This is a complex area but one of the main areas which has caused problems is where the member is terminally ill and transfers from one scheme to another and dies within 2 years. Most commonly this is from a Defined Benefit (DB) scheme to a Defined Contribution (DC) scheme as the DC scheme will probably offer more flexibility. HM Revenue & Custom (HMRC) considers this to be a transfer of value due to the fact that the member could direct that the transfer is made to an arrangement where the estate would be entitled to the death benefit.

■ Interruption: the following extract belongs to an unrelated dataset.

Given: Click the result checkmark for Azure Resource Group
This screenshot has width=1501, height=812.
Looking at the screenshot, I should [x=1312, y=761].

If a member is transferring when in poor health then they have to be aware of the potential IHT implications. However, even if 40% IHT is applied to the transfer value (and it may not be as high as this due to the way it is calculated) then 60% of something is better than nothing which is likely to be what an adult beneficiary would receive from a DB scheme.
In this case study we look at Laura.
As Laura dies within 2 years of the transfer taking place, IHT may be payable if the value of the estate exceeds the nil-rate band.

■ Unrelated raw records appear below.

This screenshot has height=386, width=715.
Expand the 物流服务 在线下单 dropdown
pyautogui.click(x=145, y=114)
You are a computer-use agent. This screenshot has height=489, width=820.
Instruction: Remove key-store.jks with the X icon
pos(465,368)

In broad terms for IHT purposes it is the difference in the value of the death benefits in the previous scheme and the retirement benefits in the receiving scheme that’s used to calculate the IHT. The actual values will be negotiated between HMRC and the personal representatives of the estate.

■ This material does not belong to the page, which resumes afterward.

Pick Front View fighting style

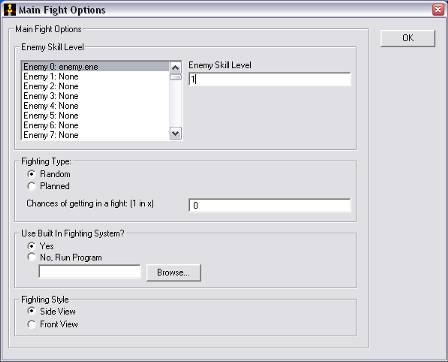[x=31, y=324]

This is the open market value of the death benefits which could have been directed towards the member’s estate. This is slightly confusing as it is not the rights there would have been if the member had stayed in the DB scheme. Instead, it is the transfer value (the death benefit in the receiving scheme).
Growth is applied and a deduction is made for the period that the member is likely to survive (you would not pay full price for something you were not going to receive until a future point) and this then gives the open market value. So, the deduction is calculated using both a growth rate and a discount rate. In Laura’s case she died shortly after the transfer so the open market value is high.
In Laura’s case HMRC state it to be £980,000
This amount should be the amount of an uncrystallised funds pension lump sum (UFPLS) less what the tax payable would be on a full withdrawal.
Loss to the estate:
Before figure – After figure
= £980,000 - £655,000 = £325,000
This amount is added to the value of Laura's estate when calculating whether IHT is payable.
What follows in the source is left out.